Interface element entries
===

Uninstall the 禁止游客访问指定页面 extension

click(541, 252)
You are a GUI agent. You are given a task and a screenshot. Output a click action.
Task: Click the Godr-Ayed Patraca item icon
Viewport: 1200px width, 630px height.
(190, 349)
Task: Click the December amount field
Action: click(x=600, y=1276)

===

- Stated exercise: Pull every line of the entries above and reproduce each one without any change.

- Correct response:
Uninstall the 禁止游客访问指定页面 extension

click(541, 252)
You are a GUI agent. You are given a task and a screenshot. Output a click action.
Task: Click the Godr-Ayed Patraca item icon
Viewport: 1200px width, 630px height.
(190, 349)
Task: Click the December amount field
Action: click(x=600, y=1276)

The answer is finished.